Problem statement
Copy the lines of the material below verbatim, beginning with the line that contains "Given: Open Options with the gear icon" and ending after the line that contains "click(14, 33)".

[Items listed in a dataset]
BEGIN

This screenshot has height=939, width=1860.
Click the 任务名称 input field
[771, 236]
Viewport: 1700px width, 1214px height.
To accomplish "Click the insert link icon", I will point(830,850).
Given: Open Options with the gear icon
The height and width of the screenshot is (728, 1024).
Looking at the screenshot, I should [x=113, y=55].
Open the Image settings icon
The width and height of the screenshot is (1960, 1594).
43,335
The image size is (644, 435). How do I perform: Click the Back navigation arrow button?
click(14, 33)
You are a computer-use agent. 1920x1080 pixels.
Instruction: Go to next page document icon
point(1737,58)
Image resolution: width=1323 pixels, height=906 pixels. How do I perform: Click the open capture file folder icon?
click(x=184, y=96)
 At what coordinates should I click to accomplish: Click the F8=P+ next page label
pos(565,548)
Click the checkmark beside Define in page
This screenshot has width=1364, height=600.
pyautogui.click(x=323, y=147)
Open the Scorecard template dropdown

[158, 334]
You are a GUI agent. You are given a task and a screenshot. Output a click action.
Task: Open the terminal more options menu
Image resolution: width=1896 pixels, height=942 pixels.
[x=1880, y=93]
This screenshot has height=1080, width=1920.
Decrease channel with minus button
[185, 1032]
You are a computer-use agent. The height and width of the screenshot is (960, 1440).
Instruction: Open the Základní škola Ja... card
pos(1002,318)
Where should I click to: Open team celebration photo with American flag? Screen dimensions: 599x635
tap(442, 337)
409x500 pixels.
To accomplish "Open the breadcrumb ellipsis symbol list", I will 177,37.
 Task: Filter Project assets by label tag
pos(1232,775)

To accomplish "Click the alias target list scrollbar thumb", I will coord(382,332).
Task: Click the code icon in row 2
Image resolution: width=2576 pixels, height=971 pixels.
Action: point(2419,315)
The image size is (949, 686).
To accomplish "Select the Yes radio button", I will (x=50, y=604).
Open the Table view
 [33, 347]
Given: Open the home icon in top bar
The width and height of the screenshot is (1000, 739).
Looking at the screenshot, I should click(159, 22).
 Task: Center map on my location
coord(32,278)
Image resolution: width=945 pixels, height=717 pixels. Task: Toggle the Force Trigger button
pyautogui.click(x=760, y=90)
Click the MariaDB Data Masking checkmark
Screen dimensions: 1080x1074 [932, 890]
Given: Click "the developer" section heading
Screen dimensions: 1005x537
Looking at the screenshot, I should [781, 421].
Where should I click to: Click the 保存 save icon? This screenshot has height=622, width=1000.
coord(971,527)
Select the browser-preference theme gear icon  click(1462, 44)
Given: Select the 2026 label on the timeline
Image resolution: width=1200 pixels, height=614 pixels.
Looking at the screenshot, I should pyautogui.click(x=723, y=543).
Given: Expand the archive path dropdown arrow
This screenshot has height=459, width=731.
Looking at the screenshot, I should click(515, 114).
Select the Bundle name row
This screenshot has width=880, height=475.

END

Correct result
Given: Open Options with the gear icon
The height and width of the screenshot is (728, 1024).
Looking at the screenshot, I should [x=113, y=55].
Open the Image settings icon
The width and height of the screenshot is (1960, 1594).
43,335
The image size is (644, 435). How do I perform: Click the Back navigation arrow button?
click(14, 33)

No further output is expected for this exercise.